The researchers examined 1,261 ads for alcopops, beer, spirits or wine that appeared more than 2,500 times in 11 different magazines that have or are likely to have disproportionately youthful readerships. They analyzed the ads for different risk codes: injury content, overconsumption content, addiction content, sex-related content and violation of industry guidelines. This latter category refers to the voluntary codes of good marketing practice administered by alcohol industry trade associations. Examples of code violations include appearing to target a primarily underage audience, highlighting the high alcohol content of a product and portraying alcohol consumption in conjunction with activities requiring a high degree of alertness or coordination, such as swimming.

According to CAMY, alcohol is responsible for 4,700 deaths per year among people under 21 and is associated with the three leading causes of death among youth: motor vehicle crashes, homicide and suicide.

Lisa Hawkins, vice president of public affairs at the Distilled Spirits Council, the national trade association representing the leading distillers in the U.S., said the research is inaccurate.

"This latest advocacy research by David Jernigan once again calls into question the $4 million grant given to CAMY by the CDC [Centers for Disease Control and Prevention]," Hawkins said. "A study, which characterizes all advertisements that depict someone holding or being handed an alcohol beverage near a body of water as 'risky content' defies common sense. This study is just another example of CAMY’s biased methodology to fit its preconceived notions."

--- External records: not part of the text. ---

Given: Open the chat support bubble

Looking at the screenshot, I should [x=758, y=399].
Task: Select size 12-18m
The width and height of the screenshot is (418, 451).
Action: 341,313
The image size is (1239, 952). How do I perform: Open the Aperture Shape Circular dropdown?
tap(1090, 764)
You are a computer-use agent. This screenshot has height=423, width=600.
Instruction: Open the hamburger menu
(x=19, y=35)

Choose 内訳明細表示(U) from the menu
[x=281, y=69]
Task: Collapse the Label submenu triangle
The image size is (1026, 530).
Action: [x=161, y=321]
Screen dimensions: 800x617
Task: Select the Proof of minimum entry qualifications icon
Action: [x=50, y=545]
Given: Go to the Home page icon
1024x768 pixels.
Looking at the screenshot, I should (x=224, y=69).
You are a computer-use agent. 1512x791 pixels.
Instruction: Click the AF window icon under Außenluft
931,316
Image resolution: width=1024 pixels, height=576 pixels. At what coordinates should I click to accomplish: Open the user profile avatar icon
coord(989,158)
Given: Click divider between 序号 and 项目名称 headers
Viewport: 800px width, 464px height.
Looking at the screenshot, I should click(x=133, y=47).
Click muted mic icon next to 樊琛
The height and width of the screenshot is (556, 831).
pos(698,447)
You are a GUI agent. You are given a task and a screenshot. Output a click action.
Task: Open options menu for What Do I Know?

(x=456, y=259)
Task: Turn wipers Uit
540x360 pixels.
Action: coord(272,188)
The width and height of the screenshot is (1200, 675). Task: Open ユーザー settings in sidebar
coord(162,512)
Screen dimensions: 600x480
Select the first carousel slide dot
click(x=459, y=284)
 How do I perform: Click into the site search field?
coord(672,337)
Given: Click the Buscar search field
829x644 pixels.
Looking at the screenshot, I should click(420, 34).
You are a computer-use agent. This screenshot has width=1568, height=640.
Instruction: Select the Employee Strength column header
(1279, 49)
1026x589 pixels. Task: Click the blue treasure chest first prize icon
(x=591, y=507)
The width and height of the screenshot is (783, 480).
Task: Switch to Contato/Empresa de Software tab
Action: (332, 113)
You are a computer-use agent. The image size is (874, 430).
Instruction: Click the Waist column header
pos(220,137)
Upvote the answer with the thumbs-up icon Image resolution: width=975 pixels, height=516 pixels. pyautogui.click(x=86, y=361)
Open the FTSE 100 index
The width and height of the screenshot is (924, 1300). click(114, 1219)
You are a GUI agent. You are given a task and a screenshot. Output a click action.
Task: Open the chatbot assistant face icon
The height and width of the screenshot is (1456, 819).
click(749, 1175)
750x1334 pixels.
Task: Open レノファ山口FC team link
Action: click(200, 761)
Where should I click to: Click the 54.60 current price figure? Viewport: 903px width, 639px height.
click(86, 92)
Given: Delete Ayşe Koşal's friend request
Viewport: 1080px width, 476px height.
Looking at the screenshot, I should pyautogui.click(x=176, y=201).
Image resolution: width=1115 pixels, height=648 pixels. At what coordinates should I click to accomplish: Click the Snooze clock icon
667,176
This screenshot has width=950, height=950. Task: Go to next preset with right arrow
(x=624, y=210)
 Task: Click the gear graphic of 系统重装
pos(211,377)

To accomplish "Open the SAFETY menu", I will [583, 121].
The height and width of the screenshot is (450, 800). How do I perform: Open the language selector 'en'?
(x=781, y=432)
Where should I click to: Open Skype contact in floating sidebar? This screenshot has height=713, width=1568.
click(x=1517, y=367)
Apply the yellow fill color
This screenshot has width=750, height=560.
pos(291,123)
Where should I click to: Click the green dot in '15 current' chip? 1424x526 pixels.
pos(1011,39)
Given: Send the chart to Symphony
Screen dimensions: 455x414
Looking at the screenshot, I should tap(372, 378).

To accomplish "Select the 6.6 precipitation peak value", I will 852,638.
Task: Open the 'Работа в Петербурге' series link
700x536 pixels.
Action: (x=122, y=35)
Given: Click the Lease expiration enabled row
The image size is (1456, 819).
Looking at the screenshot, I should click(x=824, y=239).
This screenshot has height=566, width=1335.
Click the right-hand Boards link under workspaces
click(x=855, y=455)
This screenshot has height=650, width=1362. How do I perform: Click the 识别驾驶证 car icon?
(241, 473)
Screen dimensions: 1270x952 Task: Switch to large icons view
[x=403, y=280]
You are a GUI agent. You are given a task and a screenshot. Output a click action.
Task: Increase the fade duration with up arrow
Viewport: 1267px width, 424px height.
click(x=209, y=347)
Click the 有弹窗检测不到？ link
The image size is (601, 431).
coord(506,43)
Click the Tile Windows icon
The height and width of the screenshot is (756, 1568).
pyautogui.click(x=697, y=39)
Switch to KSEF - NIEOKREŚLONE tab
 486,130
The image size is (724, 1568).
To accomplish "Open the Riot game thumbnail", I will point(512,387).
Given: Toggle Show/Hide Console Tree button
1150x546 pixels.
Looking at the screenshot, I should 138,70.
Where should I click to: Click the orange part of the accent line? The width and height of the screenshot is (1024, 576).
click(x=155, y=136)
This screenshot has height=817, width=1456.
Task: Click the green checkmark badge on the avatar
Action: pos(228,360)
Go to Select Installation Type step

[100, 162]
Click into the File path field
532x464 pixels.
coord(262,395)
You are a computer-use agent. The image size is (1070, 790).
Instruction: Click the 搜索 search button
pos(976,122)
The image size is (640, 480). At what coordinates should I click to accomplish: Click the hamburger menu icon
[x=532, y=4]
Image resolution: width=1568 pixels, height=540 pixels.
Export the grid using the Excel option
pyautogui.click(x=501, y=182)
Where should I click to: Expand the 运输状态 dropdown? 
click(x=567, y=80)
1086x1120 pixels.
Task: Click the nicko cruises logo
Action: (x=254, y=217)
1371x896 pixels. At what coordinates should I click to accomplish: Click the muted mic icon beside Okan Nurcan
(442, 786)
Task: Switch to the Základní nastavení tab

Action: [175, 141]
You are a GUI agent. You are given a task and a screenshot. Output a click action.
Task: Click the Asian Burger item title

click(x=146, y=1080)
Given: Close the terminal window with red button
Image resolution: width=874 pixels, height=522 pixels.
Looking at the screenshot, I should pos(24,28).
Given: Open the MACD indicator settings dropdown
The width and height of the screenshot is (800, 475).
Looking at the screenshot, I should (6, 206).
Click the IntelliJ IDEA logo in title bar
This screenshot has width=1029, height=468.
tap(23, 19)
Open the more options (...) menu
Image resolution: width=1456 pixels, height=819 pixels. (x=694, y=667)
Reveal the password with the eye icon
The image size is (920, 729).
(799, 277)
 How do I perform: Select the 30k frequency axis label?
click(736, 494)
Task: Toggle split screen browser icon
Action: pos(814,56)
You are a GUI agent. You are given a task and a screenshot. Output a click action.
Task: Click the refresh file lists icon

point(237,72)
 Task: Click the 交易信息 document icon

"CDC's funding would be better spent on evidence-based programs to reduce underage drinking versus a subjective review of magazine ads that are anywhere from nearly 5 to 9 years old, which is not relevant to today's marketplace," she said.

"What is relevant is that alcohol consumption and binge drinking rates among eighth, 10th and 12th graders have continued their long-term decline, reaching historically low levels, according to federal government data," Hawkins added. "Simply put, CAMY’s claim that alcohol advertising is causing teens to drink is disproved by the federal government data and unsupported by the body of scientific literature."

The research was funded by grants from the Centers for Disease Control and Prevention to the Johns Hopkins Center for Injury Research and Policy and was published in the Journal of Adolescent Health.

In 2018 and 2020, studies have linked the prevalence of underage drinking to screen time. As tweens and teens are exposed to images of young adults drinking, they are at greater risk of consuming alcohol before being of legal age, the studies found. In addition, the research showed that while browsing their social media feeds, young people are frequently exposed to ads displaying alcohol in a positive manner.

The 2018 study, published in the journal Alcoholism: Clinical and Experimental Research, found that users on Snapchat, Facebook, Twitter and Instagram had a greater likelihood of reporting underage alcohol consumption and developing risky drinking behavior. Young people in the study engaged with alcohol marketers and their products in some manner, including viewing posts, sharing links or leaving comments. When alcohol ads target kids, these young people's predisposition to alcohol problems later in life is much greater, according to the study.

Moreover, a 2020 study published in the journal Preventive Medicine demonstrated the way alcohol companies are normalizing alcohol consumption among young people. Alcohol marketers have found ways to create social norms through social media ads targeting kids. Drinking is shown in a positive manner and never depicted negatively, the study found. Because young people are more vulnerable to this kind of messaging than older adults are, they are more engaged when frequently showed alcohol ads online. More time spent online is connected directly to a higher chance of drinking before the legal age, according to the study.

The good news is that social media sites have made restrictions on the type of content allowed by alcohol companies. Alcohol marketers are not permitted to display ads blatantly targeting kids. However, many alcohol companies get around these guidelines by stating the ads are fun and adventurous rather than promoting adolescent drinking.